Sonho de liberdade
N.A. - Essa era para aser a resposta ao Desafio Relâmpago do Fórum MDF, mas acabei me empolgando com a quantidade das palavras. Quando terminei simplesmente não consegui cortar metade do texto para se enquadrar a regra de 1000 palavras.
Deixei até as palavras obrigatórias marcadas. Ai, dó! XD
Tentarei novamente, mas por enquanto... Fica assim. :)
Abro os olhos.
Escuridão.
Fecho os olhos.
Silencio.
Respiro fundo, tentando normalizar minha respiração, criando coragem de levantar, aperto o tecido rasgado contra meu peito e lanço um ultimo olhar para o canto oposto do quarto antes de deixar o cômodo. Tenho que me controlar para não sair correndo antes de sair da casa. Se ele acordasse nesse momento, ver-me fugindo apenas aumentaria sua fúria e essa seria com certeza a ultima coisa que eu faria
Fecho a porta, sentindo a fria brisa noturna contra meu rosto, minhas perna adquirem um pouco mais de força e consigo dar mais um passo. Ainda sinto medo do que pose acontecer, mas ver o exterior traz um pouco de coragem e consigo caminhar, quase tropegamente, afastando-me do local.
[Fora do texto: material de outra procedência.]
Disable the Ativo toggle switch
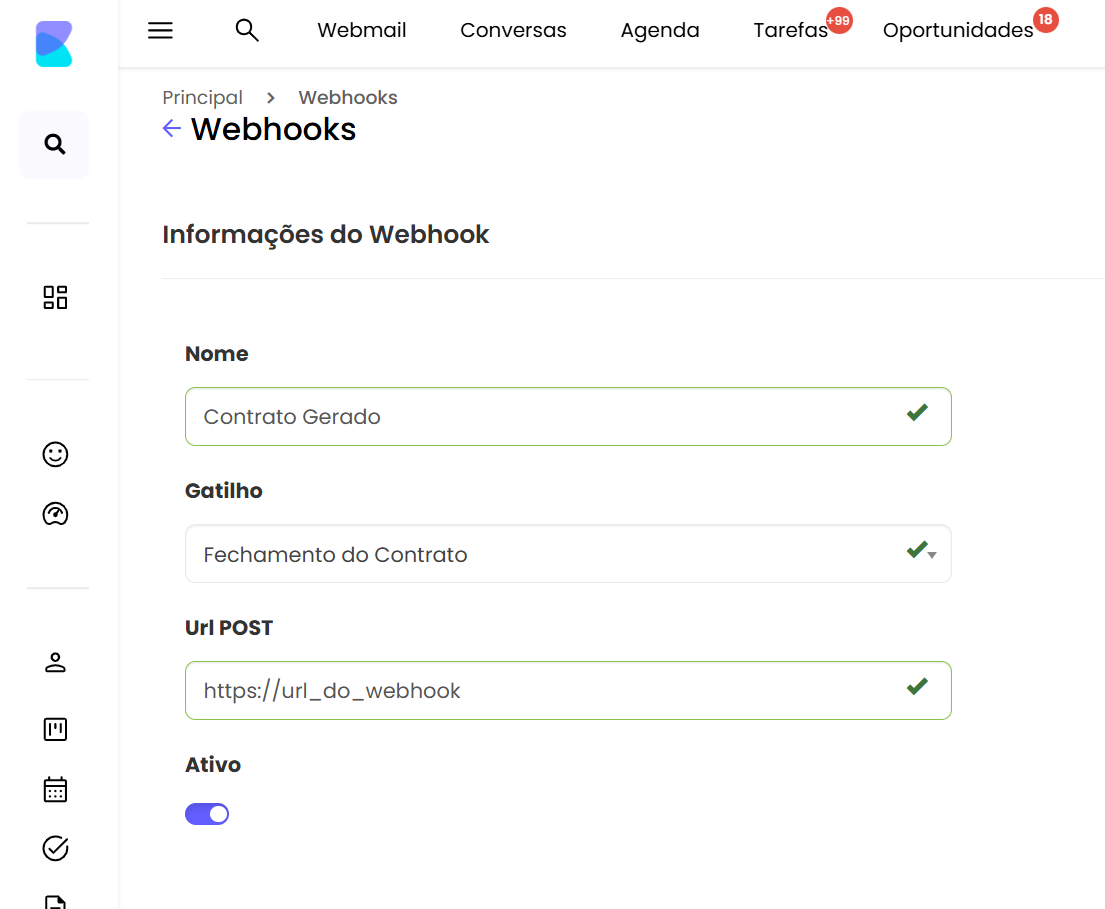The width and height of the screenshot is (1105, 909). point(207,814)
Mais um passo, depois outro. Repito mentalmente que tenho que me preocupar apenas com isso. Apenas um passo depois do outro. O resto pode ficar para depois. Sinto meu coração bater cada vez mais rápido, minhas mãos apertam o tecido enquanto meus pés se movem rapidamente, mal tocando o chão. Aperto os olhos, tentando afastar as lágrimas que embaçam minha visão enquanto continuo correndo, fugindo não apenas da pessoa que deixei para trás como das lembranças ligadas a ela.
Tropeço, caindo e levantando, correndo novamente, até que meu corpo não agüenta mais e simplesmente desaba.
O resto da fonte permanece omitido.